The Judge’s directions as to parties

[27]     The Judge’s directions as to the appellant’s alleged liability as a party was said by counsel for the appellant to be “very light”.

[28]     We see no merit in this submission.  The case for the Crown was perfectly clear.  On the Crown case the appellant’s role in the drug importation operation was as a supervisor and, in this role, he engaged in a number of significant actions which were closely related to the eventual importation into New Zealand of the cocaine.

[29]     If the jury accepted the evidence of Nieuwoudt (and they plainly did) then it is perfectly clear that the appellant was guilty of the offence alleged against him. The issue for the jury was very simple.  We see no scope for any confusion as to this on the part of the jury.

[30]     In those circumstances, we think that the Judge’s directions on this aspect of the case were adequate.

New evidence

[31]     The new evidence which the appellant relies on is from Carl John McKay. McKay claims that in September 2003, he met Nieuwoudt in the holding cells at the Auckland District Court and that Nieuwoudt told him that he was contemplating nominating a person with whom he had been travelling as the owner of the drugs which had been found on him when he arrived in New Zealand.   In his affidavit, McKay was not explicit as to whether Nieuwoudt told him that the person with

whom he was travelling was innocent but in his evidence before us McKay said that was indeed the substance of what Nieuwoudt had said.

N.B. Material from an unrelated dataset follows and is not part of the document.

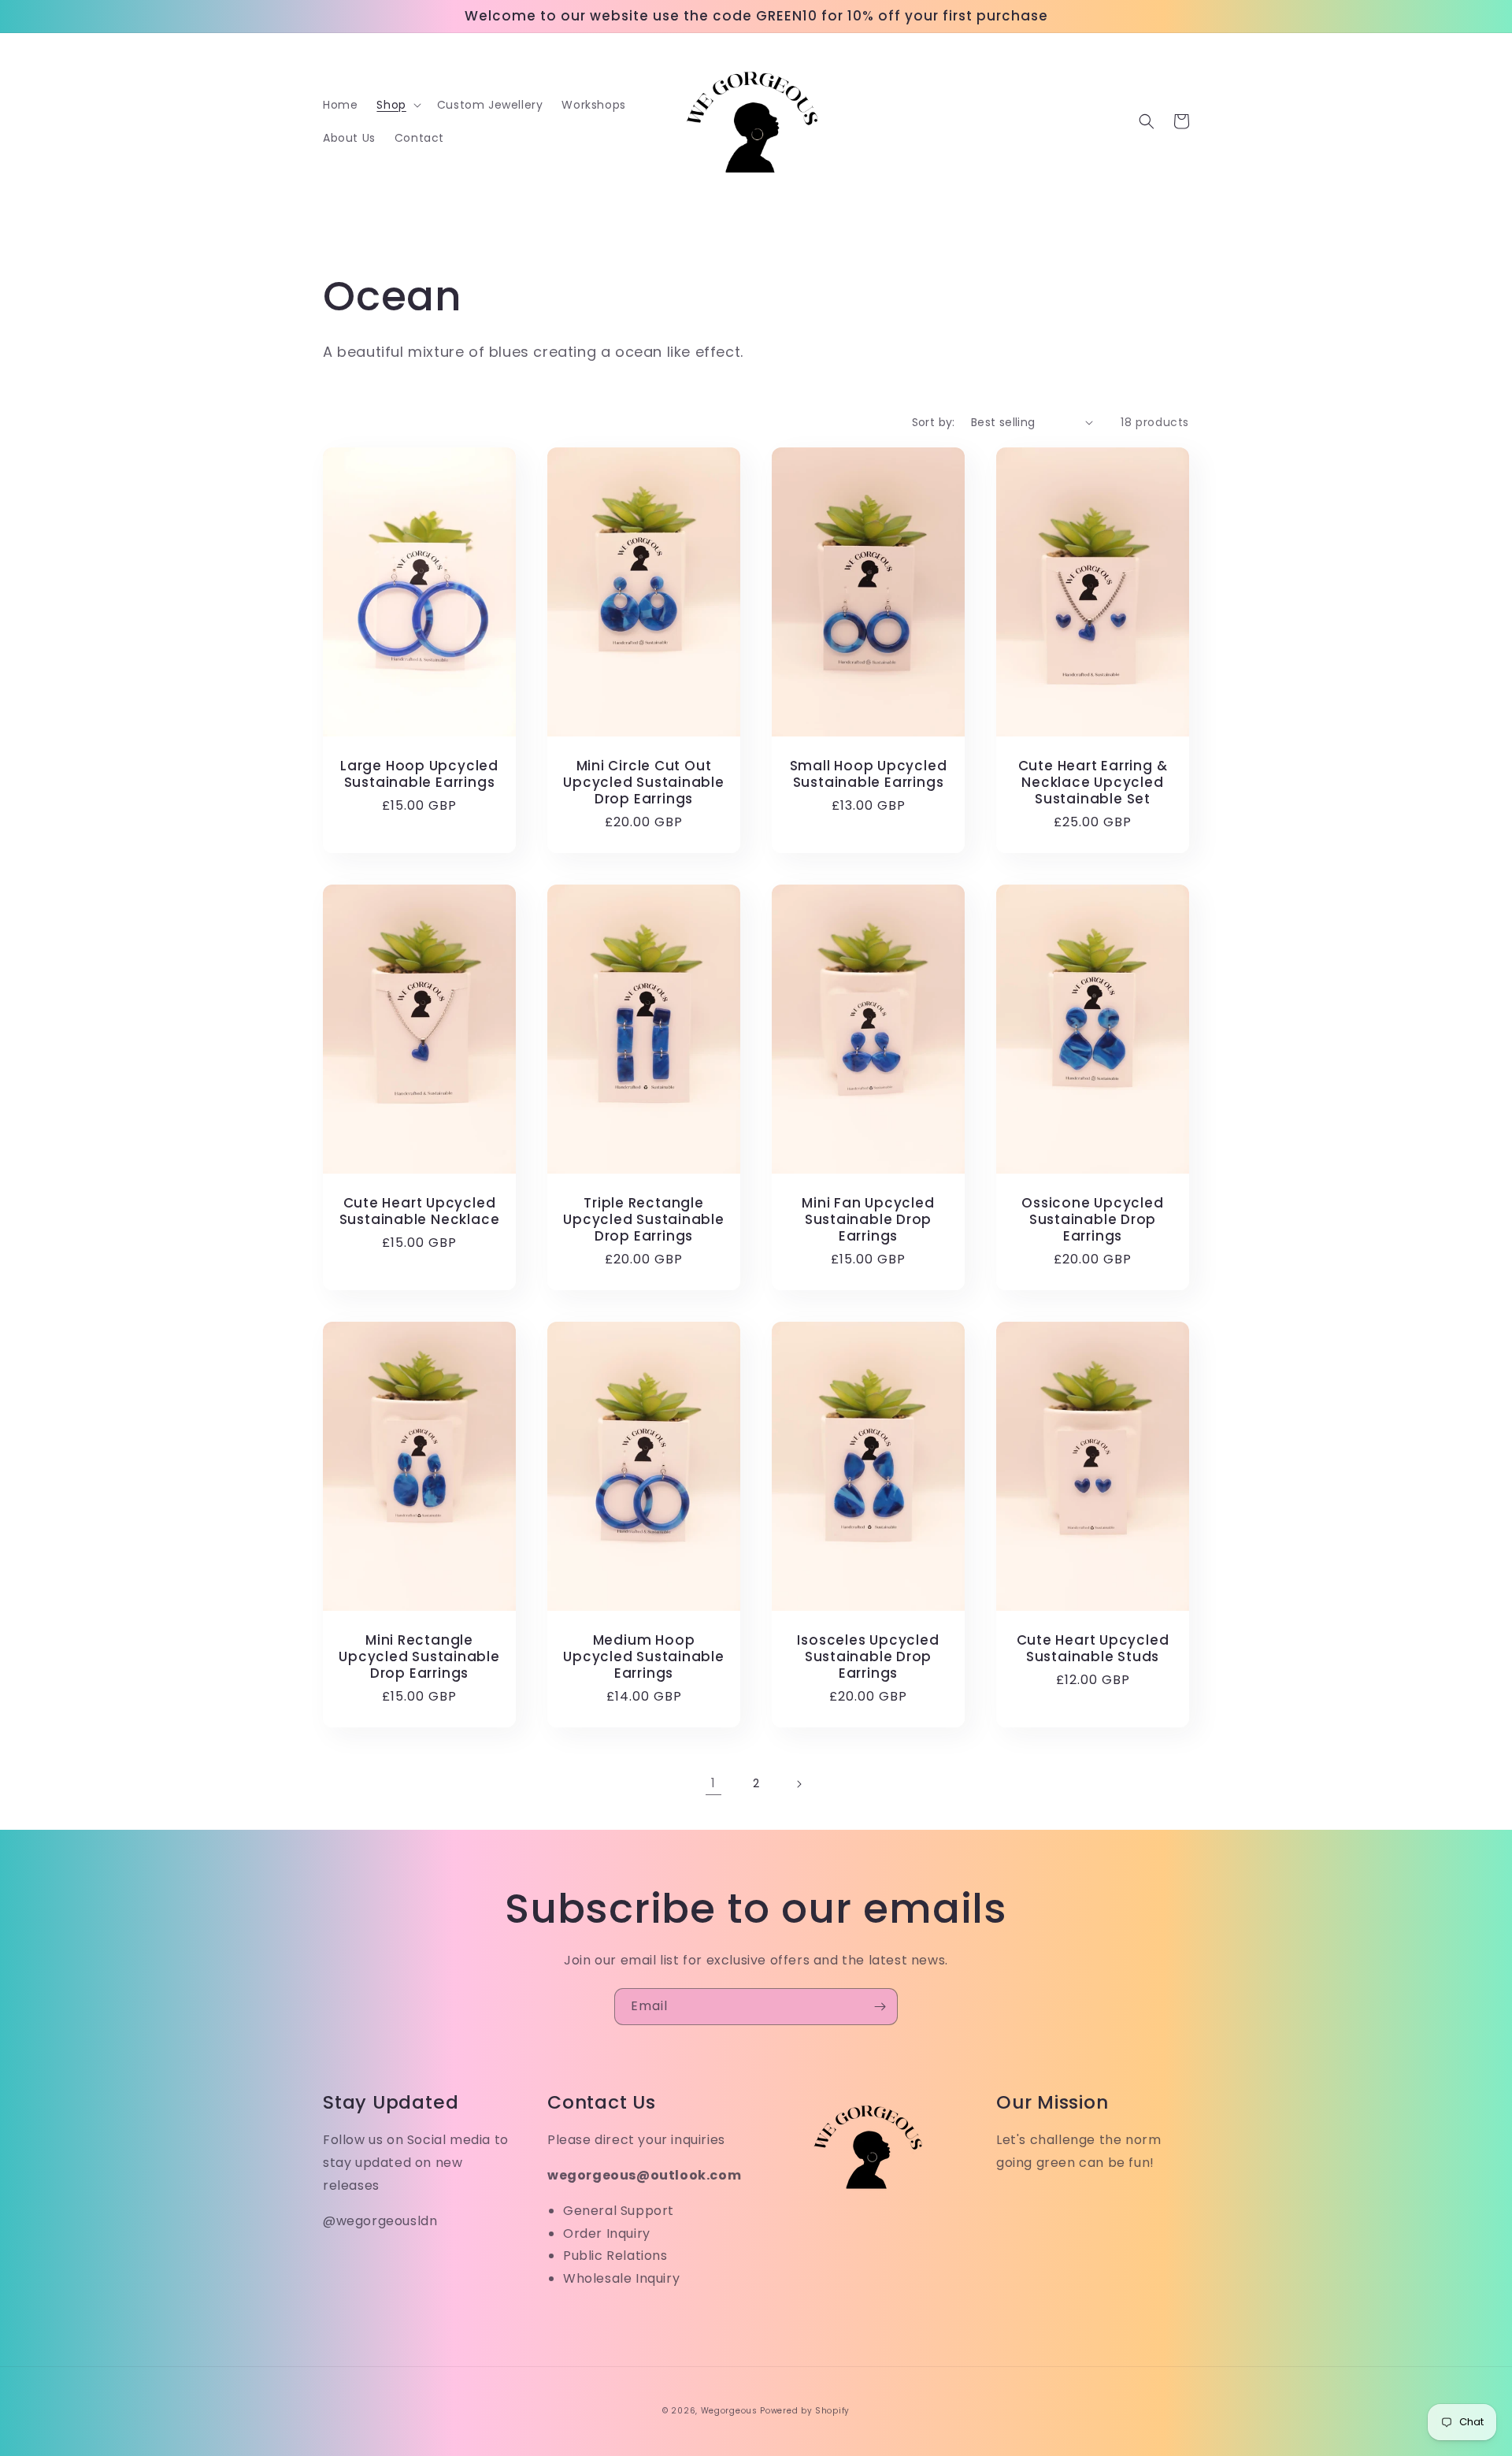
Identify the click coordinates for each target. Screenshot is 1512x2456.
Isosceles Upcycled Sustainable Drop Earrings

[32]     This evidence is very similar to the evidence of Samoa which the jury plainly rejected at trial.  McKay has a truly impressive list of convictions for a variety of offences - most for dishonesty but some involving the supply of LSD.  On this aspect of the case, Mr Burns for the Crown maintained that the evidence given by McKay, while relevantly new, was insufficiently cogent and credible to warrant us allowing the appeal.

[33]     Given that there is to be a new trial in any event and that McKay will presumably give evidence at that trial, we see no point (and indeed some disadvantage) in determining whether the appellant’s appeal should be allowed on the basis of new evidence.

Result

[34]     The appeal is allowed.  The appellant’s conviction is set aside.  We direct a new trial.